Collected data:
──────
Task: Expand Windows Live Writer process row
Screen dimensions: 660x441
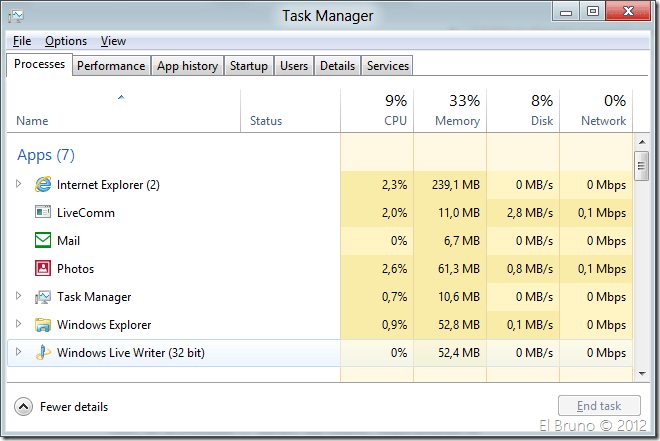Action: (18, 353)
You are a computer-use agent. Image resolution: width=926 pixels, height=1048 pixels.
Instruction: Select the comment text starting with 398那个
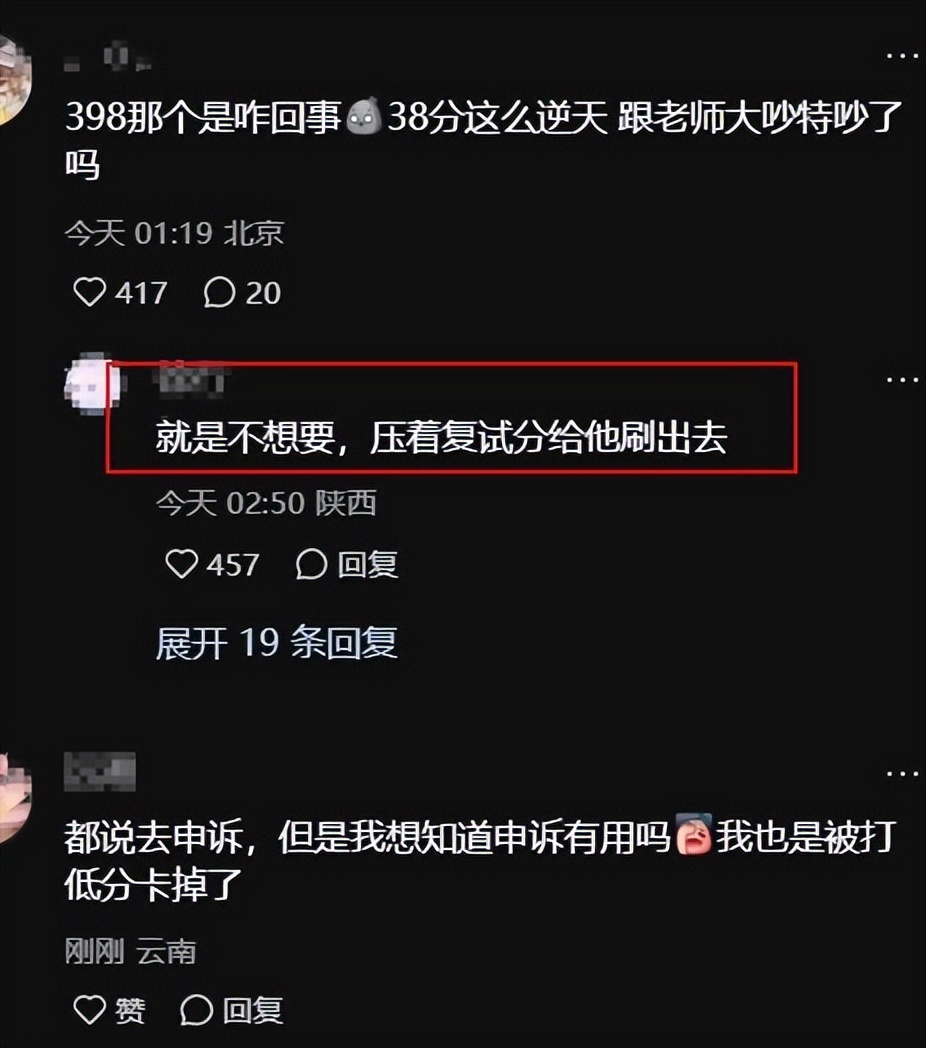pyautogui.click(x=484, y=141)
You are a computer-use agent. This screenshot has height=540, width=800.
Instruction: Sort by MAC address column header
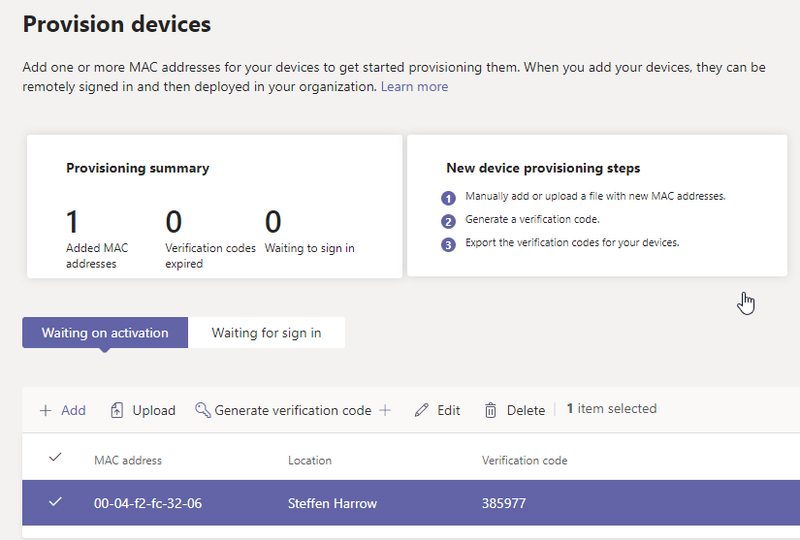pos(128,460)
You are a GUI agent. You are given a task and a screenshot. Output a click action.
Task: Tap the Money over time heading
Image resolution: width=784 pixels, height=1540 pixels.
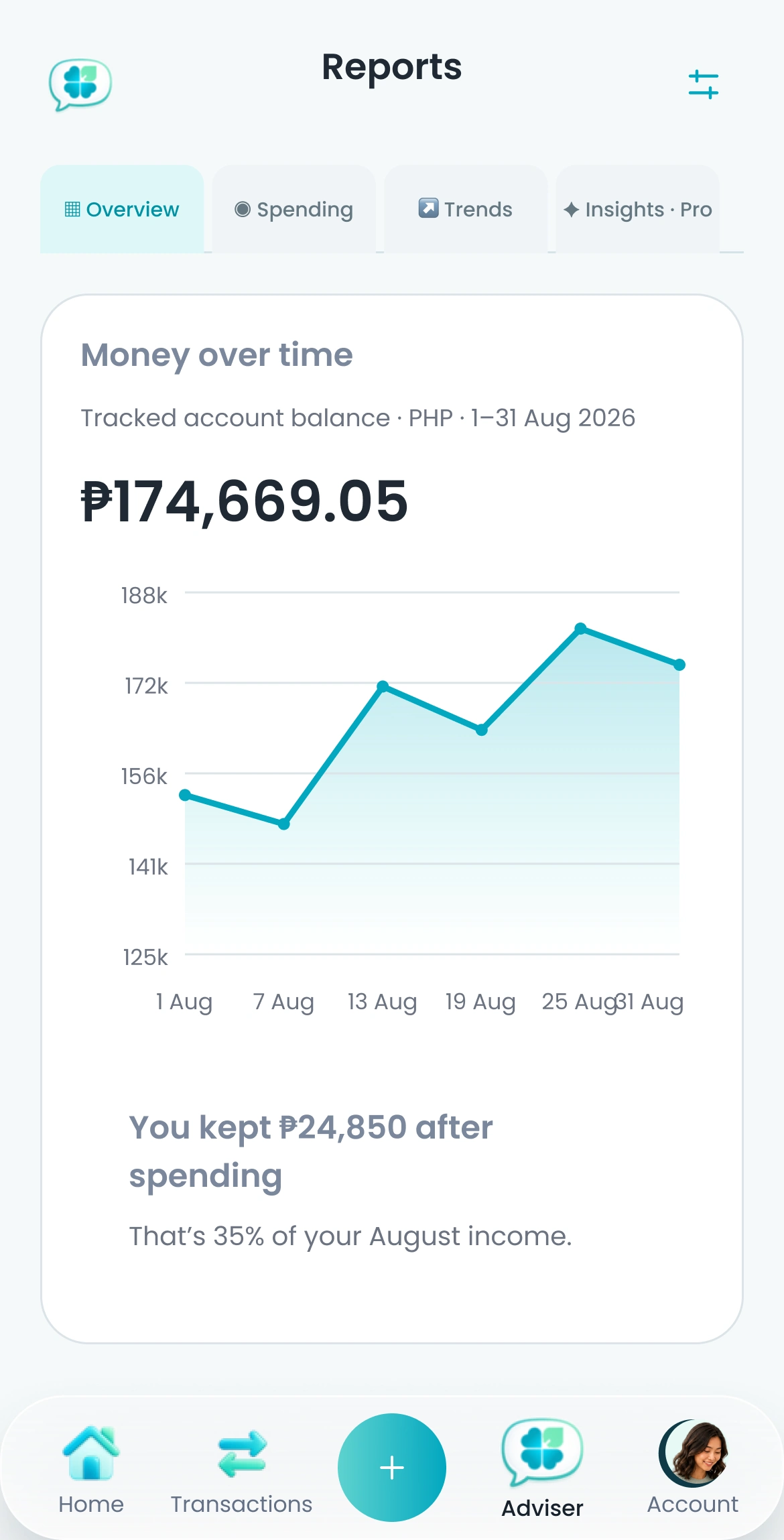click(216, 355)
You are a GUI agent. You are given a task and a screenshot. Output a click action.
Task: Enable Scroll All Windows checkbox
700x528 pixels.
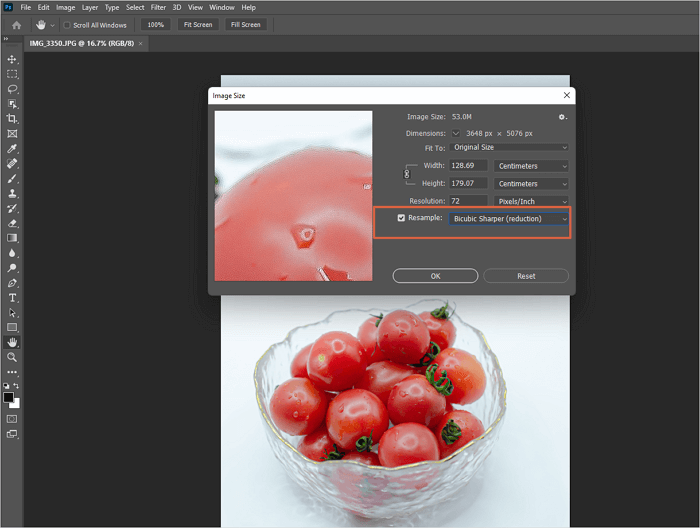pos(67,25)
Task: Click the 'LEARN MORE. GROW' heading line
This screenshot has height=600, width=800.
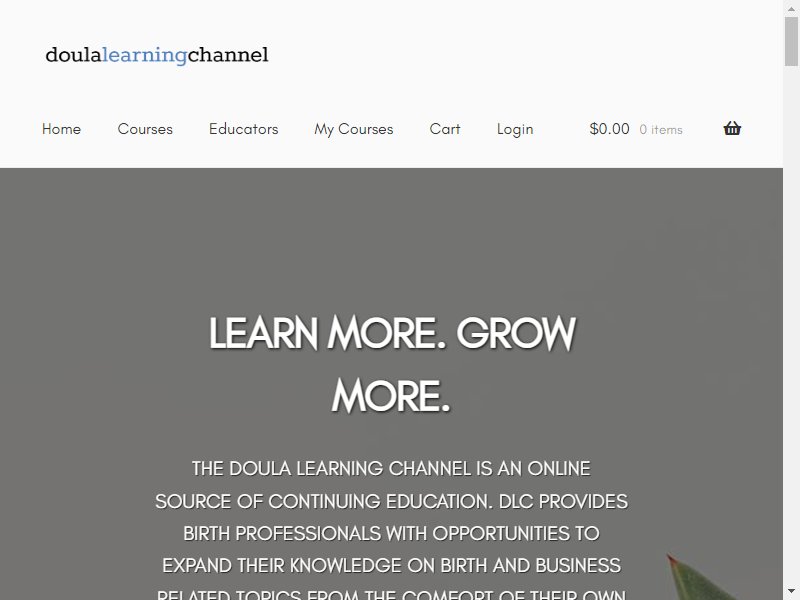Action: tap(392, 334)
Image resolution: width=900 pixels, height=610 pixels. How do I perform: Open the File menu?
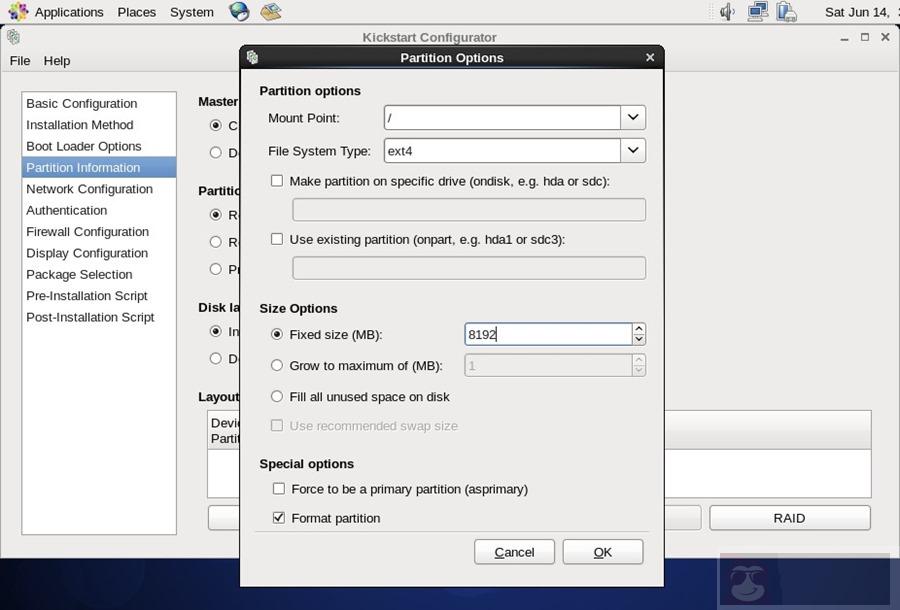[19, 60]
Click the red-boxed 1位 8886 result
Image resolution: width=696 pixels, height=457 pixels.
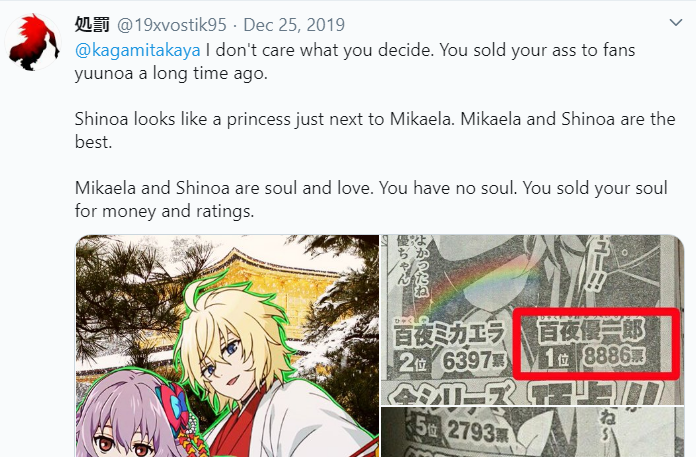coord(596,344)
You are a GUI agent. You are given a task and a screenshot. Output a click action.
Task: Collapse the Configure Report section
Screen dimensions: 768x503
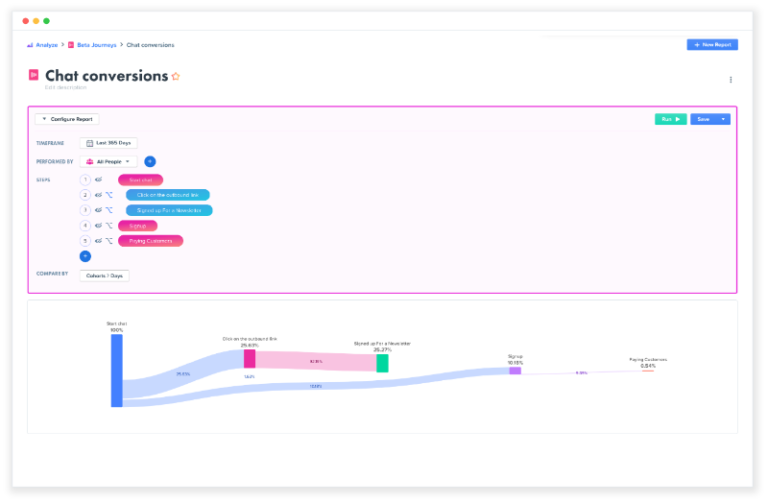(67, 119)
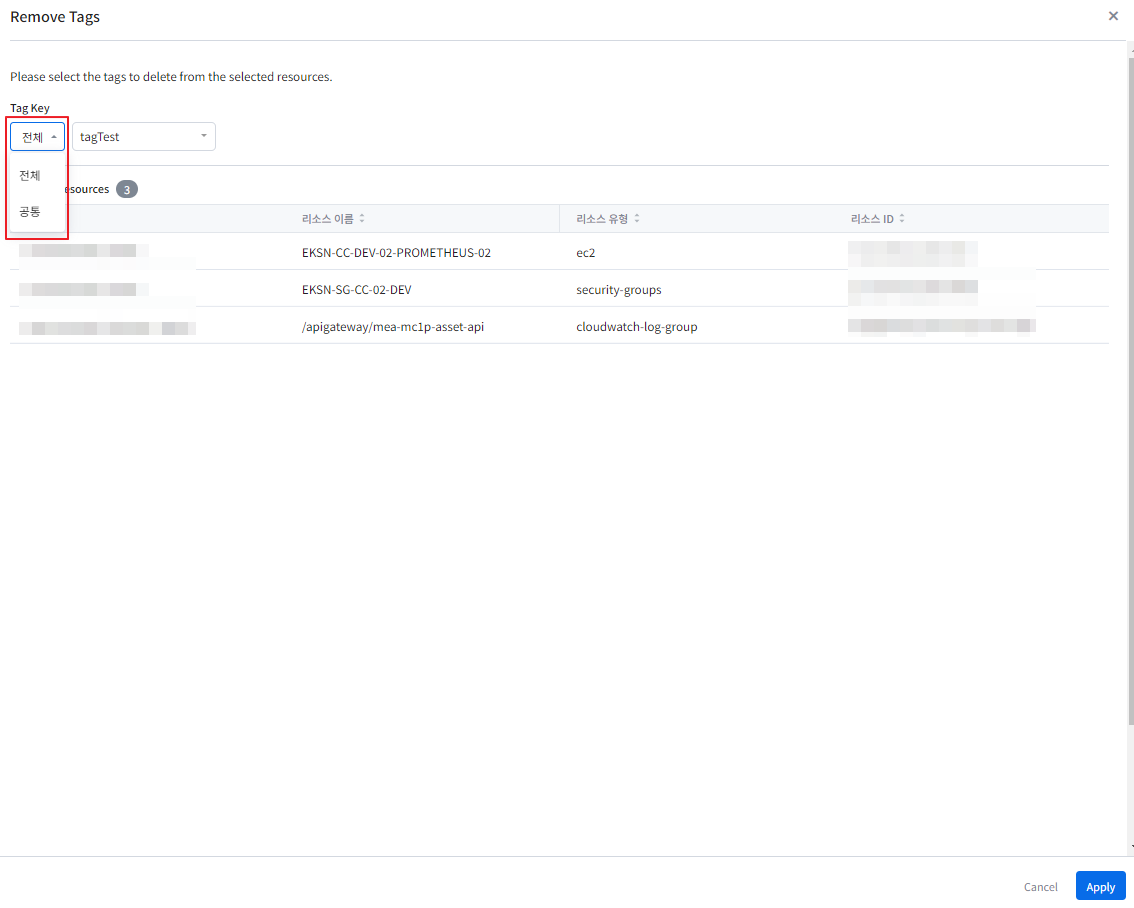This screenshot has height=908, width=1134.
Task: Click the dialog's vertical scrollbar
Action: pyautogui.click(x=1130, y=400)

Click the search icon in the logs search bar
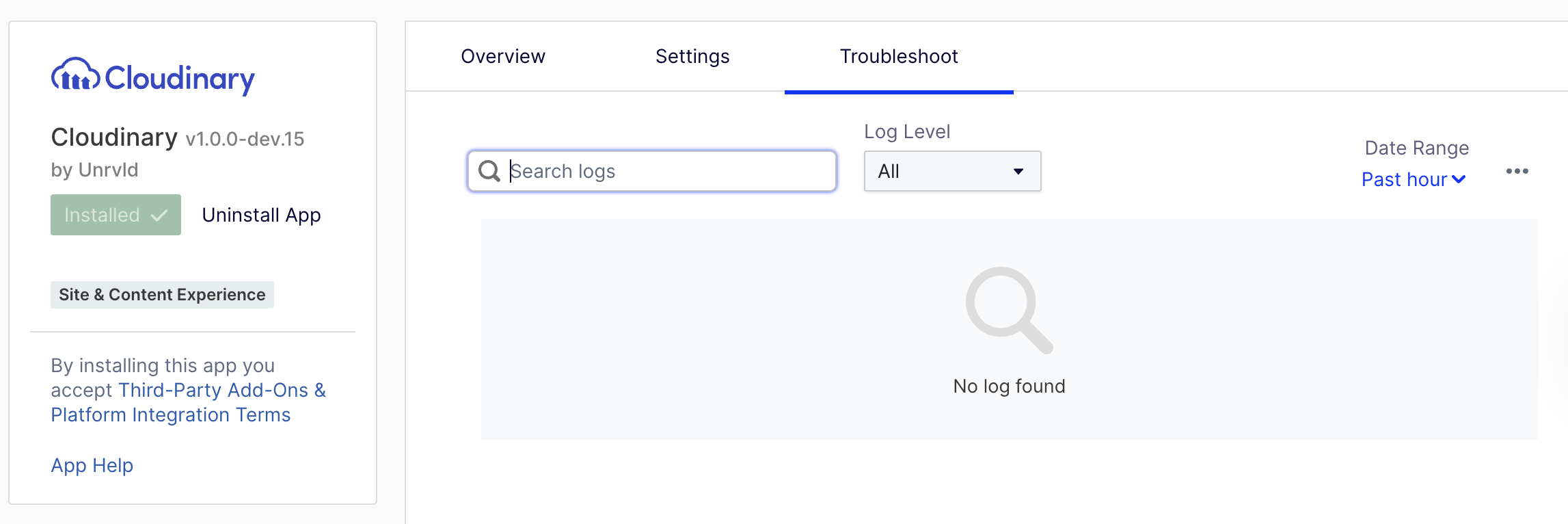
──────
Task to carry out -> Find the word "computer" in the entries, and copy every line it shows up in.

Answer to this task ->
You are a computer-use agent. Image resolution: width=926 pixels, height=1048 pixels.
You are a computer-use agent. This screenshot has height=540, width=800.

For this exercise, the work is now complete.